Chen Jingwen

Personal information
- Born: 4 February 1990 (age 36) Guangzhou, China

Sport
- Country: China
- Sport: Athletics

Medal record
Women's athletics
Representing China
Asian Indoor Championships
| Gold medal – first place | 2012 Hangzhou | 4 × 400 m |
| Silver medal – second place | 2012 Hangzhou | 400 m |
| Bronze medal – third place | 2014 Hangzhou | 4 × 400 m |

= Chen Jingwen =

Chinese sprinter (born 1990)

Chen Jingwen (陈静文 (陳靜文), born 4 February 1990 in Guangzhou) is a Chinese sprinter who specializes in the 400 metres.

She represented her country in the 4 × 400 metres relay event at the 2008 Summer Olympics but finished last in the heats.
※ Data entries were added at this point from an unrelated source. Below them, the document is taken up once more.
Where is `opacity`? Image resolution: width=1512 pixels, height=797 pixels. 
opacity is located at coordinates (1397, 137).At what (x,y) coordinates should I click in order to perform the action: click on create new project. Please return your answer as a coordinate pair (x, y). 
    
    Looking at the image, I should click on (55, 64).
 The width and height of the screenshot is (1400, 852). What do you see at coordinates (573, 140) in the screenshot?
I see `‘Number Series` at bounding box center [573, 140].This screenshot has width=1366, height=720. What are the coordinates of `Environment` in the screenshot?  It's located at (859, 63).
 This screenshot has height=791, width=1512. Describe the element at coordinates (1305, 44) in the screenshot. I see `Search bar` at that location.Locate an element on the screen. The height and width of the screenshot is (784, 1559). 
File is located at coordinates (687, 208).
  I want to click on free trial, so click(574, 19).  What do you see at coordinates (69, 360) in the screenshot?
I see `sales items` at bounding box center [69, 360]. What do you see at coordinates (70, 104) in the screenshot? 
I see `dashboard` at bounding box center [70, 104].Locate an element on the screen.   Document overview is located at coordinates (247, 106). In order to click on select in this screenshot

She went on to have a run of success in Asian competitions in 2009: she won the 400 m bronze and relay gold at the 11th Chinese National Games, won individual gold at the 2009 Asian Indoor Games, took a relay gold at the 2009 Asian Athletics Championships and beat compatriot Tang Xiaoyin to the gold medal at the 2009 East Asian Games.

Her personal best time is 52.18 seconds, achieved in November 2006 in Foshan. In the 200 metres she has 23.91 seconds, achieved in the same time and place.